**Fragmento seleccionado**
-=-=-
Me resigno claro. ¿Qué voy a hacer? Desheredarlas sería una opción si tuvieran algo que heredar. A veces se me olvida y casi no me doy cuenta pero, la mayoría, me crispo cuando atravieso el pasillo. ¿Por qué no la cierran? Me pongo casi existencial. ¿Son mis hijas así de egoístas? Pues claro, me respondo. Como todos. Para ellas dejar la puerta del baño abierta es algo banal, intrascendente, nimio, baladí. ¿Qué más da? Bien, a ellas no les importa, lo entiendo pero ¿por qué no entienden que para mí sí es importante? No importante como el amor, la salud, la hipoteca o que no me hablen en el desayuno pero algo significativo para mí, para mi salud y bienestar emocional. Notar como me hierve la sangre diez veces al día ante su indiferencia no tiene que ser bueno para mi corazón y ya tengo una edad. Claro, que a lo mejor esa indiferencia hacia lo que es importante para los demás se la he pasado yo de alguna manera, a lo mejor es culpa mía.
Bah, no. Ese es el típico pensamiento de madre que se autoflagela y yo no hago eso.
Mis hijas no cierran jamás la puerta del baño y, como ya conté una vez, comen en platos de postre porque para sacar los grandes hay que abrir las dos puertas del armario. No puedo hacer nada. Solo me queda desahogarme. Menos mal que tengo un blog.
-=-=-
**Extracto de datos**
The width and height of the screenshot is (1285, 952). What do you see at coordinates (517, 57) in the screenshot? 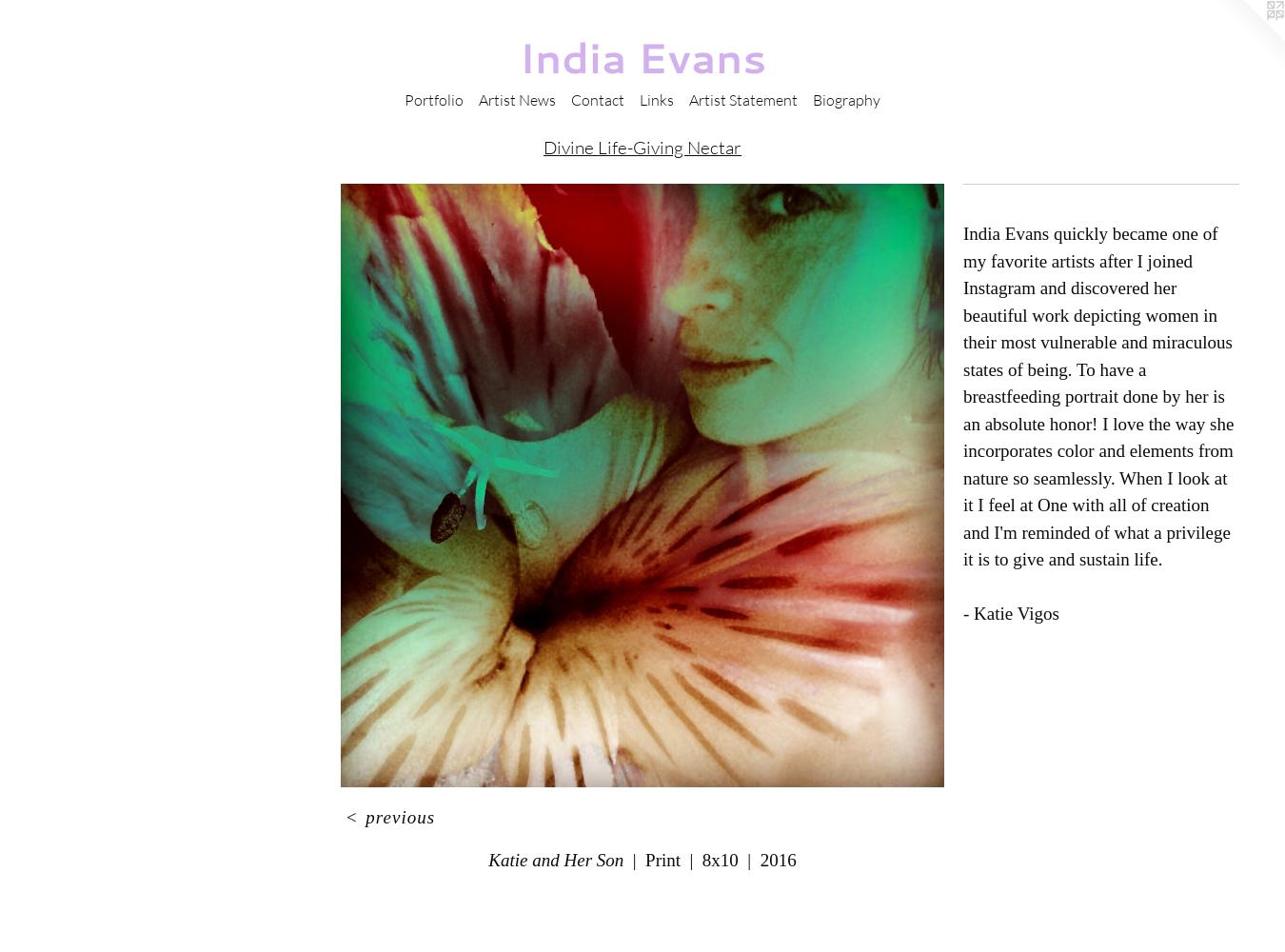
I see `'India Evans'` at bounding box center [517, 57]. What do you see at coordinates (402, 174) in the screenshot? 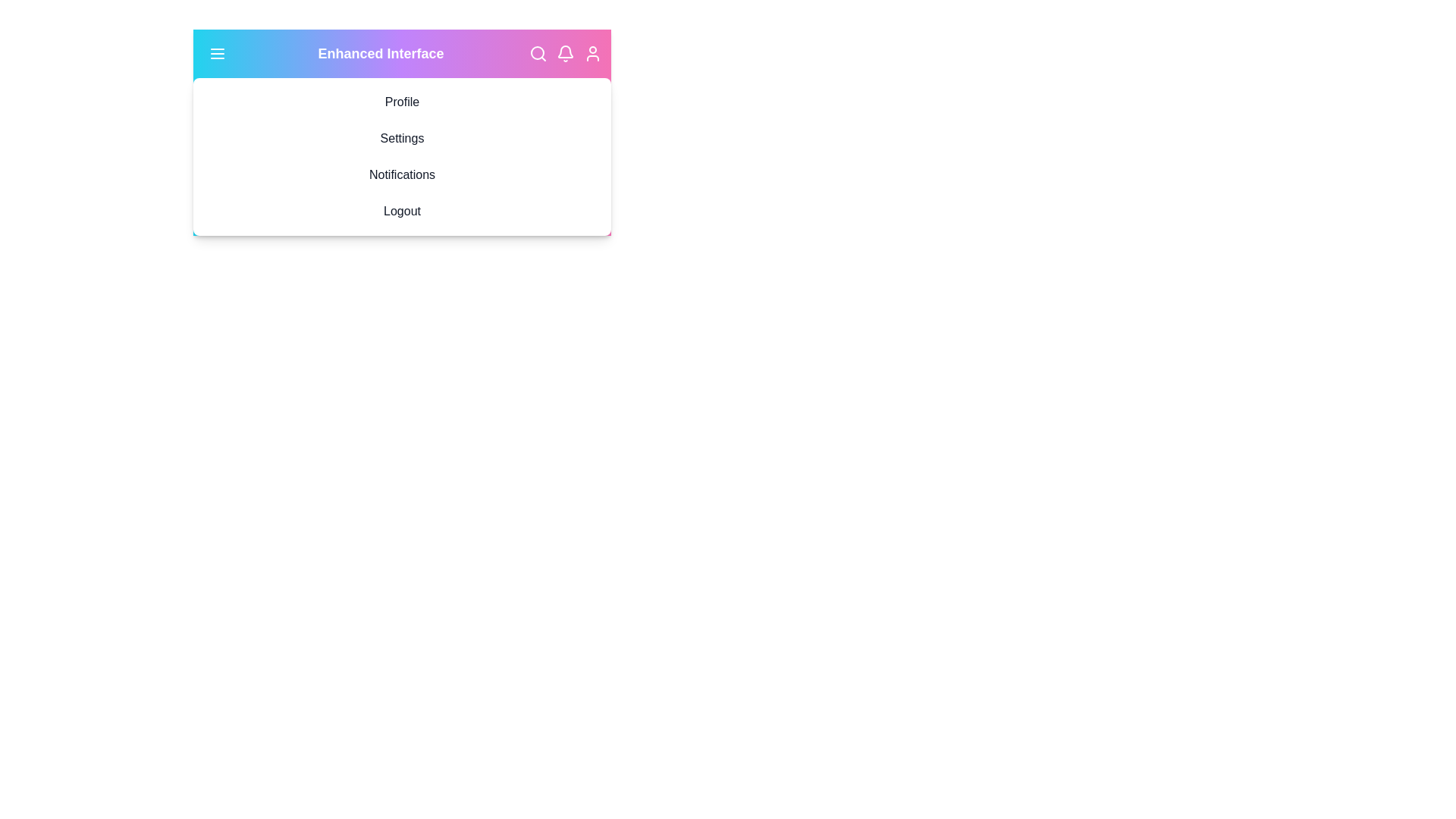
-=-=-
**Enunciado del ejercicio**
Por favor, copia sin cambios el pasaje del texto sobre la puerta del baño abierta que empieza con "Bah, no. Ese" y sigue hasta "tengo un blog.".

**Salida esperada**
Bah, no. Ese es el típico pensamiento de madre que se autoflagela y yo no hago eso.
Mis hijas no cierran jamás la puerta del baño y, como ya conté una vez, comen en platos de postre porque para sacar los grandes hay que abrir las dos puertas del armario. No puedo hacer nada. Solo me queda desahogarme. Menos mal que tengo un blog.